Work required - Turn all the rows below into one numbered list, leaving out the blank lines.

Record extracts -
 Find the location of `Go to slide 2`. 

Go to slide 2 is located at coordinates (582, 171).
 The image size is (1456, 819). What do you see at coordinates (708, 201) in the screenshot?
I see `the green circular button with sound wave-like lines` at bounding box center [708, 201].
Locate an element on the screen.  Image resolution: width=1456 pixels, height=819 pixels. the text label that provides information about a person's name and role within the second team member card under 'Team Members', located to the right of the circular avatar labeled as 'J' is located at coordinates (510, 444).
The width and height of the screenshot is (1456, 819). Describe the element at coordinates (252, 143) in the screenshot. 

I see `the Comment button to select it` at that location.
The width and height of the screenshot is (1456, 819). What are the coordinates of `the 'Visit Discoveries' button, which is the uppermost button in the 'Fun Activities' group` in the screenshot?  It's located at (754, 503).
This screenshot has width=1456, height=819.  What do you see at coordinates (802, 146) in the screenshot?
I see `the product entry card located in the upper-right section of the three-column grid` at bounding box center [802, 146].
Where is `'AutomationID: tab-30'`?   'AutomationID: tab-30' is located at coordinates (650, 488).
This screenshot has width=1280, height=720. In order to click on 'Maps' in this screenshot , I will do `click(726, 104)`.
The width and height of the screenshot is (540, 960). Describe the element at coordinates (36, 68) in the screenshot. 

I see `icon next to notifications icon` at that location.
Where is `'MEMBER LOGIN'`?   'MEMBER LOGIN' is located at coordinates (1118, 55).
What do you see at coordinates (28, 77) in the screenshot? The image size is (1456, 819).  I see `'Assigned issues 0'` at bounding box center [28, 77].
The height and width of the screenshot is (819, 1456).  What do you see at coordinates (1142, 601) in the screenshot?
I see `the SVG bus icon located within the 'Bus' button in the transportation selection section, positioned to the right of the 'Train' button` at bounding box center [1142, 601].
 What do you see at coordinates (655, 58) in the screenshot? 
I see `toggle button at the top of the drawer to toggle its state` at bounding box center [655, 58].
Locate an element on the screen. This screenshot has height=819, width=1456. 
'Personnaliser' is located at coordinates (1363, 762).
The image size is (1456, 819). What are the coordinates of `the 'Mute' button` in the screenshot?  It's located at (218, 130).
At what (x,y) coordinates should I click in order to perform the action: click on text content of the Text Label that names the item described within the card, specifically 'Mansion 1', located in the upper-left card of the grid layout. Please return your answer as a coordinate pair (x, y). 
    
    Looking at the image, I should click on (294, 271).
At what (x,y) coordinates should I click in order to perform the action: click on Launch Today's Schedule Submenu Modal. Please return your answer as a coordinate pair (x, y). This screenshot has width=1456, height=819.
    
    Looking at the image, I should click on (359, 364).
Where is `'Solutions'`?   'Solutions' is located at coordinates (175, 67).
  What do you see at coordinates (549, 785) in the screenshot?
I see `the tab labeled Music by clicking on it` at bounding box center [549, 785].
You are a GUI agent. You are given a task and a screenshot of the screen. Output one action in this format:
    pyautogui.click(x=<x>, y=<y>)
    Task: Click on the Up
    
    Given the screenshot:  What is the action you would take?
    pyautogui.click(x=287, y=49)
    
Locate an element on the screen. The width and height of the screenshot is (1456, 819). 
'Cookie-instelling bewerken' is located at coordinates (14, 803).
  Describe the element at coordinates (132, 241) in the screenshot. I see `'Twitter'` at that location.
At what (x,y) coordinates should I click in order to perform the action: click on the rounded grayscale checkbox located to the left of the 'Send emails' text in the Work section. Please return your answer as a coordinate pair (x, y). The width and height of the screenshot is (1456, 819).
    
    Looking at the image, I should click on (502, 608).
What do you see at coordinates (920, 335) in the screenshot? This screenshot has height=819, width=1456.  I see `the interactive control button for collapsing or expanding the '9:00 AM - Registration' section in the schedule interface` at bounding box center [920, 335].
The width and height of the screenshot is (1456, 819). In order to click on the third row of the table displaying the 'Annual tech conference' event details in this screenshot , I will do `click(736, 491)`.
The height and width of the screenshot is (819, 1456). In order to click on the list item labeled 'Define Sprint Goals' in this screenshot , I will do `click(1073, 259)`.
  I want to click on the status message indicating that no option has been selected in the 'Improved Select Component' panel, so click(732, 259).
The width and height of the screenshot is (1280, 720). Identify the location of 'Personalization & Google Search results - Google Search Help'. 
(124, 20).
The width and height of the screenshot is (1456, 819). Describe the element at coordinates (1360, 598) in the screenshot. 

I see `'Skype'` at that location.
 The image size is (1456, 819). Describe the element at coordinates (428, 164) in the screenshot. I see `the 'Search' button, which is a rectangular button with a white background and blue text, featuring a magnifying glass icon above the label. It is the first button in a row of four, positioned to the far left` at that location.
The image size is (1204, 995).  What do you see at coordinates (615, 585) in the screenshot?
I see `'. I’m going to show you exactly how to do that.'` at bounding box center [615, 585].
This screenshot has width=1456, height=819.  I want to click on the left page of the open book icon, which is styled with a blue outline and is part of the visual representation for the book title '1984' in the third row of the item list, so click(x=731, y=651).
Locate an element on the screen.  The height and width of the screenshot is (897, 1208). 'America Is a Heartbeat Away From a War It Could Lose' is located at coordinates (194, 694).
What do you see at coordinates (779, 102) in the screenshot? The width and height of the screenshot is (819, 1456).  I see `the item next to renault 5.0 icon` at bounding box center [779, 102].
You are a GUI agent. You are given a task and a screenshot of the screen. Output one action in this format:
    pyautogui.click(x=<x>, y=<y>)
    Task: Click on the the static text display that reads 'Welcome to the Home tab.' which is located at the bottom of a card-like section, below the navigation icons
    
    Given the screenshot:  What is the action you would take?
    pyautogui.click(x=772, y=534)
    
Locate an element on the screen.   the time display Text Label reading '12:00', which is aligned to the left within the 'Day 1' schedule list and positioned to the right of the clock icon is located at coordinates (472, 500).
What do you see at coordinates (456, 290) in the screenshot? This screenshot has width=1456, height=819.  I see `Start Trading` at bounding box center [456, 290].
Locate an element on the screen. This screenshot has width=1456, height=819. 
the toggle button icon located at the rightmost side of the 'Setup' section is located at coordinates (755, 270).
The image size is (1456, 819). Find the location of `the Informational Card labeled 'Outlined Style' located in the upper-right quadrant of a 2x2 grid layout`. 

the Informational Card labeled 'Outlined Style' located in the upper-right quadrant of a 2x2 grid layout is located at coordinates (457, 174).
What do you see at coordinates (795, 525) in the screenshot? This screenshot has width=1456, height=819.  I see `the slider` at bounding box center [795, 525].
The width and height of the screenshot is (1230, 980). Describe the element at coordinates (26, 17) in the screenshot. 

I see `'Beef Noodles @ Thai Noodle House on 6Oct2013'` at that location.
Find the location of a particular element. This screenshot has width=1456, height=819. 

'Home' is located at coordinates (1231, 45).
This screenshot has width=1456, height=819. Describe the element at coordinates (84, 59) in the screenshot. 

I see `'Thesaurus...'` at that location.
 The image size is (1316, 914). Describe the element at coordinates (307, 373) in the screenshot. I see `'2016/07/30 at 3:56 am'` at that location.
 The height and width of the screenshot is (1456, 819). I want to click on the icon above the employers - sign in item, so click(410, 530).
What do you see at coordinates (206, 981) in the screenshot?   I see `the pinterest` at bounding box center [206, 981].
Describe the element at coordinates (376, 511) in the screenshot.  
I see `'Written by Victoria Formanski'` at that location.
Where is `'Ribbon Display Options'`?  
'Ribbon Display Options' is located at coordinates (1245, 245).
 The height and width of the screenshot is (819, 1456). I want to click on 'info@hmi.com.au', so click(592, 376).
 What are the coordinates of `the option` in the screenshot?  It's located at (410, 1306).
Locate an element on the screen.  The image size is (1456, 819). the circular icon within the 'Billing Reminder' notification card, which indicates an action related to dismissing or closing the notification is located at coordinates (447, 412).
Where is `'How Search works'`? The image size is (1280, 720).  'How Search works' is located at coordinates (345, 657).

Answer to this exercise -
1.  Find the location of `Go to slide 2`. 
2. Go to slide 2 is located at coordinates (582, 171).
3.  The image size is (1456, 819). What do you see at coordinates (708, 201) in the screenshot?
4. I see `the green circular button with sound wave-like lines` at bounding box center [708, 201].
5. Locate an element on the screen.  Image resolution: width=1456 pixels, height=819 pixels. the text label that provides information about a person's name and role within the second team member card under 'Team Members', located to the right of the circular avatar labeled as 'J' is located at coordinates (510, 444).
6. The width and height of the screenshot is (1456, 819). Describe the element at coordinates (252, 143) in the screenshot. 
7. I see `the Comment button to select it` at that location.
8. The width and height of the screenshot is (1456, 819). What are the coordinates of `the 'Visit Discoveries' button, which is the uppermost button in the 'Fun Activities' group` in the screenshot?  It's located at (754, 503).
9. This screenshot has width=1456, height=819.  What do you see at coordinates (802, 146) in the screenshot?
10. I see `the product entry card located in the upper-right section of the three-column grid` at bounding box center [802, 146].
11. Where is `'AutomationID: tab-30'`?   'AutomationID: tab-30' is located at coordinates (650, 488).
12. This screenshot has width=1280, height=720. In order to click on 'Maps' in this screenshot , I will do `click(726, 104)`.
13. The width and height of the screenshot is (540, 960). Describe the element at coordinates (36, 68) in the screenshot. 
14. I see `icon next to notifications icon` at that location.
15. Where is `'MEMBER LOGIN'`?   'MEMBER LOGIN' is located at coordinates (1118, 55).
16. What do you see at coordinates (28, 77) in the screenshot? The image size is (1456, 819).  I see `'Assigned issues 0'` at bounding box center [28, 77].
17. The height and width of the screenshot is (819, 1456).  What do you see at coordinates (1142, 601) in the screenshot?
18. I see `the SVG bus icon located within the 'Bus' button in the transportation selection section, positioned to the right of the 'Train' button` at bounding box center [1142, 601].
19.  What do you see at coordinates (655, 58) in the screenshot? 
20. I see `toggle button at the top of the drawer to toggle its state` at bounding box center [655, 58].
21. Locate an element on the screen. This screenshot has height=819, width=1456. 
22. 'Personnaliser' is located at coordinates (1363, 762).
23. The image size is (1456, 819). What are the coordinates of `the 'Mute' button` in the screenshot?  It's located at (218, 130).
24. At what (x,y) coordinates should I click in order to perform the action: click on text content of the Text Label that names the item described within the card, specifically 'Mansion 1', located in the upper-left card of the grid layout. Please return your answer as a coordinate pair (x, y). 
25.     Looking at the image, I should click on (294, 271).
26. At what (x,y) coordinates should I click in order to perform the action: click on Launch Today's Schedule Submenu Modal. Please return your answer as a coordinate pair (x, y). This screenshot has width=1456, height=819.
27.     Looking at the image, I should click on (359, 364).
28. Where is `'Solutions'`?   'Solutions' is located at coordinates (175, 67).
29.   What do you see at coordinates (549, 785) in the screenshot?
30. I see `the tab labeled Music by clicking on it` at bounding box center [549, 785].
31. You are a GUI agent. You are given a task and a screenshot of the screen. Output one action in this format:
32.     pyautogui.click(x=<x>, y=<y>)
33.     Task: Click on the Up
34.     Given the screenshot:  What is the action you would take?
35.     pyautogui.click(x=287, y=49)
36. Locate an element on the screen. The width and height of the screenshot is (1456, 819). 
37. 'Cookie-instelling bewerken' is located at coordinates (14, 803).
38.   Describe the element at coordinates (132, 241) in the screenshot. I see `'Twitter'` at that location.
39. At what (x,y) coordinates should I click in order to perform the action: click on the rounded grayscale checkbox located to the left of the 'Send emails' text in the Work section. Please return your answer as a coordinate pair (x, y). The width and height of the screenshot is (1456, 819).
40.     Looking at the image, I should click on (502, 608).
41. What do you see at coordinates (920, 335) in the screenshot? This screenshot has height=819, width=1456.  I see `the interactive control button for collapsing or expanding the '9:00 AM - Registration' section in the schedule interface` at bounding box center [920, 335].
42. The width and height of the screenshot is (1456, 819). In order to click on the third row of the table displaying the 'Annual tech conference' event details in this screenshot , I will do `click(736, 491)`.
43. The height and width of the screenshot is (819, 1456). In order to click on the list item labeled 'Define Sprint Goals' in this screenshot , I will do `click(1073, 259)`.
44.   I want to click on the status message indicating that no option has been selected in the 'Improved Select Component' panel, so click(732, 259).
45. The width and height of the screenshot is (1280, 720). Identify the location of 'Personalization & Google Search results - Google Search Help'. 
46. (124, 20).
47. The width and height of the screenshot is (1456, 819). Describe the element at coordinates (1360, 598) in the screenshot. 
48. I see `'Skype'` at that location.
49.  The image size is (1456, 819). Describe the element at coordinates (428, 164) in the screenshot. I see `the 'Search' button, which is a rectangular button with a white background and blue text, featuring a magnifying glass icon above the label. It is the first button in a row of four, positioned to the far left` at that location.
50. The image size is (1204, 995).  What do you see at coordinates (615, 585) in the screenshot?
51. I see `'. I’m going to show you exactly how to do that.'` at bounding box center [615, 585].
52. This screenshot has width=1456, height=819.  I want to click on the left page of the open book icon, which is styled with a blue outline and is part of the visual representation for the book title '1984' in the third row of the item list, so click(x=731, y=651).
53. Locate an element on the screen.  The height and width of the screenshot is (897, 1208). 'America Is a Heartbeat Away From a War It Could Lose' is located at coordinates (194, 694).
54. What do you see at coordinates (779, 102) in the screenshot? The width and height of the screenshot is (819, 1456).  I see `the item next to renault 5.0 icon` at bounding box center [779, 102].
55. You are a GUI agent. You are given a task and a screenshot of the screen. Output one action in this format:
56.     pyautogui.click(x=<x>, y=<y>)
57.     Task: Click on the the static text display that reads 'Welcome to the Home tab.' which is located at the bottom of a card-like section, below the navigation icons
58.     Given the screenshot:  What is the action you would take?
59.     pyautogui.click(x=772, y=534)
60. Locate an element on the screen.   the time display Text Label reading '12:00', which is aligned to the left within the 'Day 1' schedule list and positioned to the right of the clock icon is located at coordinates (472, 500).
61. What do you see at coordinates (456, 290) in the screenshot? This screenshot has width=1456, height=819.  I see `Start Trading` at bounding box center [456, 290].
62. Locate an element on the screen. This screenshot has width=1456, height=819. 
63. the toggle button icon located at the rightmost side of the 'Setup' section is located at coordinates (755, 270).
64. The image size is (1456, 819). Find the location of `the Informational Card labeled 'Outlined Style' located in the upper-right quadrant of a 2x2 grid layout`. 
65. the Informational Card labeled 'Outlined Style' located in the upper-right quadrant of a 2x2 grid layout is located at coordinates (457, 174).
66. What do you see at coordinates (795, 525) in the screenshot? This screenshot has width=1456, height=819.  I see `the slider` at bounding box center [795, 525].
67. The width and height of the screenshot is (1230, 980). Describe the element at coordinates (26, 17) in the screenshot. 
68. I see `'Beef Noodles @ Thai Noodle House on 6Oct2013'` at that location.
69. Find the location of a particular element. This screenshot has width=1456, height=819. 
70. 'Home' is located at coordinates (1231, 45).
71. This screenshot has width=1456, height=819. Describe the element at coordinates (84, 59) in the screenshot. 
72. I see `'Thesaurus...'` at that location.
73.  The image size is (1316, 914). Describe the element at coordinates (307, 373) in the screenshot. I see `'2016/07/30 at 3:56 am'` at that location.
74.  The height and width of the screenshot is (1456, 819). I want to click on the icon above the employers - sign in item, so click(410, 530).
75. What do you see at coordinates (206, 981) in the screenshot?   I see `the pinterest` at bounding box center [206, 981].
76. Describe the element at coordinates (376, 511) in the screenshot.  
77. I see `'Written by Victoria Formanski'` at that location.
78. Where is `'Ribbon Display Options'`?  
79. 'Ribbon Display Options' is located at coordinates (1245, 245).
80.  The height and width of the screenshot is (819, 1456). I want to click on 'info@hmi.com.au', so click(592, 376).
81.  What are the coordinates of `the option` in the screenshot?  It's located at (410, 1306).
82. Locate an element on the screen.  The image size is (1456, 819). the circular icon within the 'Billing Reminder' notification card, which indicates an action related to dismissing or closing the notification is located at coordinates (447, 412).
83. Where is `'How Search works'`? The image size is (1280, 720).  'How Search works' is located at coordinates (345, 657).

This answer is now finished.